Copy the listing below line for line, starting with the line that contains "Select the coffee cup marker near Columbia St" and stopping after the line that contains "click(x=586, y=281)".

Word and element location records
****************************************
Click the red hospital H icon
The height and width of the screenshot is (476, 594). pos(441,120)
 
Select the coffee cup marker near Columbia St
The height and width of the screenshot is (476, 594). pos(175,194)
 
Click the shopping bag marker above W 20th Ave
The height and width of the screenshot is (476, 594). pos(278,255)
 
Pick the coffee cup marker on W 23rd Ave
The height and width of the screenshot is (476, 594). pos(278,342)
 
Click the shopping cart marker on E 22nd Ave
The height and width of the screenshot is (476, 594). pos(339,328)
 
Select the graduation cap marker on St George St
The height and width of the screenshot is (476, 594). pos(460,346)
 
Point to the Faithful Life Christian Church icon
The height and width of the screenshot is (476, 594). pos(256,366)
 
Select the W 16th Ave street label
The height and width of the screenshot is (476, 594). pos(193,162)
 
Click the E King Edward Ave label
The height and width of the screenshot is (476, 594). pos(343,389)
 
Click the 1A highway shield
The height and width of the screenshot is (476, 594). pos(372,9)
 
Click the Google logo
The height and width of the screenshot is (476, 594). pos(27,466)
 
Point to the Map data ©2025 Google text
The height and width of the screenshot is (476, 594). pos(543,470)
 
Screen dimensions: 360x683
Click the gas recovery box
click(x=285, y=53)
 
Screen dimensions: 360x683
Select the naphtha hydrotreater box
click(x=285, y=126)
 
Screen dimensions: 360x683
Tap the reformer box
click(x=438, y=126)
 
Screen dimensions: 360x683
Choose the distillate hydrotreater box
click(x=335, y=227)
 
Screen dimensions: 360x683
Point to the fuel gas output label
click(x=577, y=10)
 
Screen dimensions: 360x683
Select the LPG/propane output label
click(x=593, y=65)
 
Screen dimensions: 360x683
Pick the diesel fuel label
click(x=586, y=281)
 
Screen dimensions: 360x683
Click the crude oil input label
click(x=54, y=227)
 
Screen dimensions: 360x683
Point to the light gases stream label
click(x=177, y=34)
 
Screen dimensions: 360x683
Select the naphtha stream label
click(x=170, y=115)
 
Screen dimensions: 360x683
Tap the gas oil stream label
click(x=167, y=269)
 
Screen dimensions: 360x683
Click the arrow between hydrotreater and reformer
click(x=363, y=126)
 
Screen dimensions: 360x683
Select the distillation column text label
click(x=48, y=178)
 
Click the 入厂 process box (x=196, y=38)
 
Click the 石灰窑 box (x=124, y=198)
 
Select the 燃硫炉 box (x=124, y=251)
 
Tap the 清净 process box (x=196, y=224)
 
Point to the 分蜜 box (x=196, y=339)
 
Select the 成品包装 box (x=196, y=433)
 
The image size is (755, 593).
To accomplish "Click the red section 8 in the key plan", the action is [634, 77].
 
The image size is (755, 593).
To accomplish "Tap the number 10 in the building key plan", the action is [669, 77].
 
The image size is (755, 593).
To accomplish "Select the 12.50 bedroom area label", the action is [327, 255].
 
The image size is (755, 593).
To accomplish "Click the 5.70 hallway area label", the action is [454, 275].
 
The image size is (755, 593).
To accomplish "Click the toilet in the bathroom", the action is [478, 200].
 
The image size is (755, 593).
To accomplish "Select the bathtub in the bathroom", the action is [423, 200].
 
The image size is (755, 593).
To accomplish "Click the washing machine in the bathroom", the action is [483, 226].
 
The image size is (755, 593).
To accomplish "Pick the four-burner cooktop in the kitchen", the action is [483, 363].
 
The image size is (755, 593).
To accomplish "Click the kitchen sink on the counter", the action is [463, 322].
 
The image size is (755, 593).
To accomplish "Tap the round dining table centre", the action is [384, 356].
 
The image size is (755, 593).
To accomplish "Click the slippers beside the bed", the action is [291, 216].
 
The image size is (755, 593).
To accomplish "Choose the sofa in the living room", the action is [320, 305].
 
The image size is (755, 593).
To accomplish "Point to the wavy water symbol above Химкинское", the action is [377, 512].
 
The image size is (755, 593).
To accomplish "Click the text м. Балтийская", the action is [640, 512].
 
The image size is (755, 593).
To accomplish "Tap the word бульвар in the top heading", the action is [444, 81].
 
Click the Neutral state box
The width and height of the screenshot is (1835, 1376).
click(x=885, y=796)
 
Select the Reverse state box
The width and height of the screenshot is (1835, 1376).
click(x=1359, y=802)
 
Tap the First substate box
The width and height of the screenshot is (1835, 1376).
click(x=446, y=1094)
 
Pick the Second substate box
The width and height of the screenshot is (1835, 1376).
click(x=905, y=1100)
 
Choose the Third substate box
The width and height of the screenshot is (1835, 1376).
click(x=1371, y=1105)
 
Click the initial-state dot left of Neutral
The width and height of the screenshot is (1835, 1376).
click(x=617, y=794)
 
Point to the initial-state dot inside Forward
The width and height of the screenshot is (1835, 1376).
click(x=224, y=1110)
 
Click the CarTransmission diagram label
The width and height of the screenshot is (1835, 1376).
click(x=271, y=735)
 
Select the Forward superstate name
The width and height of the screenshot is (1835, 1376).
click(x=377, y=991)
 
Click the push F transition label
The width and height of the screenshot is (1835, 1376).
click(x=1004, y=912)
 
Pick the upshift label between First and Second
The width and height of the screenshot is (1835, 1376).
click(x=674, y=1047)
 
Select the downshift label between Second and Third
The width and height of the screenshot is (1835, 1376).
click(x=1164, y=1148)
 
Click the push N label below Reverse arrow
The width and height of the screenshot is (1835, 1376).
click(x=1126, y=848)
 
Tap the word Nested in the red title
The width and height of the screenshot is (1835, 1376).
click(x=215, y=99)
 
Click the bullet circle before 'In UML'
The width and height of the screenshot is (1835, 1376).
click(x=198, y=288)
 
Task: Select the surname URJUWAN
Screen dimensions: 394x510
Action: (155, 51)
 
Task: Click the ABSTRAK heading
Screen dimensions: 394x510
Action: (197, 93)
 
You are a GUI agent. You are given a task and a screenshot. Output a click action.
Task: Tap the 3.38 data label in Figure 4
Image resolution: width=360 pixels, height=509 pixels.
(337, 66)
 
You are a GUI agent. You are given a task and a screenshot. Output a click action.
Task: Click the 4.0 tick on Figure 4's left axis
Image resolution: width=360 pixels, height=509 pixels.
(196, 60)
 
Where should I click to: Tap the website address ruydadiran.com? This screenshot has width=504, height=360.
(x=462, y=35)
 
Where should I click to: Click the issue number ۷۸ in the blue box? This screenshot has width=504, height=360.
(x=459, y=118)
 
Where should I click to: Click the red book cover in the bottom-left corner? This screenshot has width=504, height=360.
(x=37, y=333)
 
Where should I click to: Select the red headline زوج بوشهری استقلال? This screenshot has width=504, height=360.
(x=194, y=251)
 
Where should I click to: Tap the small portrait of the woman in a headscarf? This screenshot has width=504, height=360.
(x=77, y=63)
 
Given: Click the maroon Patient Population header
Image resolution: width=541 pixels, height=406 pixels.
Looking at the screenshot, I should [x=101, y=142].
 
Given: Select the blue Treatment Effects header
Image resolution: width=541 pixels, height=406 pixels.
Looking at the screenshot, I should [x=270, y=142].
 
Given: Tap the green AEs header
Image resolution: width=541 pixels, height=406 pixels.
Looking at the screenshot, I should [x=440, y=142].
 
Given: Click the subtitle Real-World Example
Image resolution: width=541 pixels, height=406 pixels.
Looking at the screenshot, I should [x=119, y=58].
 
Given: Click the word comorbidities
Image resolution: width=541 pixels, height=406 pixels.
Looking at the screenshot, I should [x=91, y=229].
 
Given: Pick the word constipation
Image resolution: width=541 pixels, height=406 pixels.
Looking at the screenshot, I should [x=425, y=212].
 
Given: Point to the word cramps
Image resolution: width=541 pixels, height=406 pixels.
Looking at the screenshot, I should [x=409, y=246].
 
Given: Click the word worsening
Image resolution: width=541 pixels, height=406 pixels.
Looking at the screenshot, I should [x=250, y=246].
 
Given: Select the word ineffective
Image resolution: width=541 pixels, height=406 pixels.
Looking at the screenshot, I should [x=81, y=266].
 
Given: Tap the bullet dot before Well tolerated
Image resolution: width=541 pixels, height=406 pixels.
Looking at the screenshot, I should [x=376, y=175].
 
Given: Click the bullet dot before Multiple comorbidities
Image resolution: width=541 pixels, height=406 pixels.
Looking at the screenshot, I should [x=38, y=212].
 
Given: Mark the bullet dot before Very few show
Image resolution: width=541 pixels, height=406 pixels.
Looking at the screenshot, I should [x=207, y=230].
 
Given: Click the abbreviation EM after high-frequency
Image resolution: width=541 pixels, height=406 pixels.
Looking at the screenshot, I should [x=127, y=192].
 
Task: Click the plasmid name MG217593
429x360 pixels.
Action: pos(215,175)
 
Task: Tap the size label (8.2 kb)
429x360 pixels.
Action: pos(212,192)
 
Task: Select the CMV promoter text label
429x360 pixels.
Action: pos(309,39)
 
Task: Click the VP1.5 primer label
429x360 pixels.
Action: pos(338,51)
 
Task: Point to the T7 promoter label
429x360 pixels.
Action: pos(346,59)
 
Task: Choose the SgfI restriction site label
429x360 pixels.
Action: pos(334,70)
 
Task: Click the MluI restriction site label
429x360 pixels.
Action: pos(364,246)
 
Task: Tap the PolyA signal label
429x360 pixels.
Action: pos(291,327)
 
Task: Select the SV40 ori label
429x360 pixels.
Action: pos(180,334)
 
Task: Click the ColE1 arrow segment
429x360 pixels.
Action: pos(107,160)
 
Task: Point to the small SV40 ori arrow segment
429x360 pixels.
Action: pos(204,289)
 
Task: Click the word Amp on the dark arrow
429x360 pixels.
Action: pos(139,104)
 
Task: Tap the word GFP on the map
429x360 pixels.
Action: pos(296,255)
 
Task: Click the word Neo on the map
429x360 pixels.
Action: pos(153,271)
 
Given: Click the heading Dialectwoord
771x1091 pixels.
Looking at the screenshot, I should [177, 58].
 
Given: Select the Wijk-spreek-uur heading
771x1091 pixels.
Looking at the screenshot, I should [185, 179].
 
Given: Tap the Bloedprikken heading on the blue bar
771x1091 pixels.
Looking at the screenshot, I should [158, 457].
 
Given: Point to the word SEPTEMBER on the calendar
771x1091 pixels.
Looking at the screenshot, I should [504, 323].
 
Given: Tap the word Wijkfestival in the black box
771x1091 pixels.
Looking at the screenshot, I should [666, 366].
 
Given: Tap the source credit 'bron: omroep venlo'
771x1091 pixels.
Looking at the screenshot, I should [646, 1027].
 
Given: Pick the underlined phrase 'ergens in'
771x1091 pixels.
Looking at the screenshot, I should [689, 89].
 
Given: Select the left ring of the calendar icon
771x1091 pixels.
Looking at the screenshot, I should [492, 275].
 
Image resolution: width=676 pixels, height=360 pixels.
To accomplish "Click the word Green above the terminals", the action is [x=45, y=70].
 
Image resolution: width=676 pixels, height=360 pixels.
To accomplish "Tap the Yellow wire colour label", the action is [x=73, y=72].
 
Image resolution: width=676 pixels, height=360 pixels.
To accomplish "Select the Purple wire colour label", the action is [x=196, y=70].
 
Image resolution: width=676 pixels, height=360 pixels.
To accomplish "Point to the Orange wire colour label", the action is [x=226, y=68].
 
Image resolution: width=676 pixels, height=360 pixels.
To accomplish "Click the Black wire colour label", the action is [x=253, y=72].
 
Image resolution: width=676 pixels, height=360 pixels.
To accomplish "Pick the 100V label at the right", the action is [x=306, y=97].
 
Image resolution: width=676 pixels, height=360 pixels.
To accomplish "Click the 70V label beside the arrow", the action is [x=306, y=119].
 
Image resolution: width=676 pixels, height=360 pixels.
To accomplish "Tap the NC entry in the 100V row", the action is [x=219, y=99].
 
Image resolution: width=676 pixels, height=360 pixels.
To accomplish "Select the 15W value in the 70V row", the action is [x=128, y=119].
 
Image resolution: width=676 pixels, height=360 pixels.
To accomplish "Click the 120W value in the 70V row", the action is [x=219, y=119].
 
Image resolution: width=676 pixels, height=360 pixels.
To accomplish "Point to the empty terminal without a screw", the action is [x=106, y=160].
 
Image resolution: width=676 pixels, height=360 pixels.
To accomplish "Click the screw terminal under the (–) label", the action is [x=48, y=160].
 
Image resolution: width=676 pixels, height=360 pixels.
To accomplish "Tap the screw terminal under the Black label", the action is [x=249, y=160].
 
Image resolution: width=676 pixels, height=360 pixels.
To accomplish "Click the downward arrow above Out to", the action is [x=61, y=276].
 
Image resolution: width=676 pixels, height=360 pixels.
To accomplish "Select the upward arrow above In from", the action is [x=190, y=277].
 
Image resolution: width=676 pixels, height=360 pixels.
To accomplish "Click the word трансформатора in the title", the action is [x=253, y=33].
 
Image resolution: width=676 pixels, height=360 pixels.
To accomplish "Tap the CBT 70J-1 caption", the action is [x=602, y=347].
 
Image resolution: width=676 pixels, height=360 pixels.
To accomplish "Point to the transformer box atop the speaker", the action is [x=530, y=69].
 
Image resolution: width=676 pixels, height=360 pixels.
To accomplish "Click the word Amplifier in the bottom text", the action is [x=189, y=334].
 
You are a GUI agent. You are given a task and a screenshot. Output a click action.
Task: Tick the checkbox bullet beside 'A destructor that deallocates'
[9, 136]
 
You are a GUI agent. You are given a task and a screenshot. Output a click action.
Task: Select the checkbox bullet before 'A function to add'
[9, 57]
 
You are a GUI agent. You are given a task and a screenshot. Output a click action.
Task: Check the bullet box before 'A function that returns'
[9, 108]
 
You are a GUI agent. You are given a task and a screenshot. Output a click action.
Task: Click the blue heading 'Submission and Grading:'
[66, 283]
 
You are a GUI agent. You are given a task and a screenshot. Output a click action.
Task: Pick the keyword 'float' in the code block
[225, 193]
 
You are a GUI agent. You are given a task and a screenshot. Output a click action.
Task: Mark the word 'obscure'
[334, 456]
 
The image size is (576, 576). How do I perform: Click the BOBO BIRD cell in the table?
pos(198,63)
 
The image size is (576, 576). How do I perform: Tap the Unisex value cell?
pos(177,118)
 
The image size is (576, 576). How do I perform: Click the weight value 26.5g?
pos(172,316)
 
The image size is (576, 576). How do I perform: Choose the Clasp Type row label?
****************************************
Correct result »
Select the coffee cup marker near Columbia St
The height and width of the screenshot is (476, 594). pos(175,194)
 
Click the shopping bag marker above W 20th Ave
The height and width of the screenshot is (476, 594). pos(278,255)
 
Pick the coffee cup marker on W 23rd Ave
The height and width of the screenshot is (476, 594). pos(278,342)
 
Click the shopping cart marker on E 22nd Ave
The height and width of the screenshot is (476, 594). pos(339,328)
 
Select the graduation cap marker on St George St
The height and width of the screenshot is (476, 594). pos(460,346)
 
Point to the Faithful Life Christian Church icon
The height and width of the screenshot is (476, 594). pos(256,366)
 
Select the W 16th Ave street label
The height and width of the screenshot is (476, 594). pos(193,162)
 
Click the E King Edward Ave label
The height and width of the screenshot is (476, 594). pos(343,389)
 
Click the 1A highway shield
The height and width of the screenshot is (476, 594). pos(372,9)
 
Click the Google logo
The height and width of the screenshot is (476, 594). pos(27,466)
 
Point to the Map data ©2025 Google text
The height and width of the screenshot is (476, 594). pos(543,470)
 
Screen dimensions: 360x683
Click the gas recovery box
click(x=285, y=53)
 
Screen dimensions: 360x683
Select the naphtha hydrotreater box
click(x=285, y=126)
 
Screen dimensions: 360x683
Tap the reformer box
click(x=438, y=126)
 
Screen dimensions: 360x683
Choose the distillate hydrotreater box
click(x=335, y=227)
 
Screen dimensions: 360x683
Point to the fuel gas output label
click(x=577, y=10)
 
Screen dimensions: 360x683
Select the LPG/propane output label
click(x=593, y=65)
 
Screen dimensions: 360x683
Pick the diesel fuel label
click(x=586, y=281)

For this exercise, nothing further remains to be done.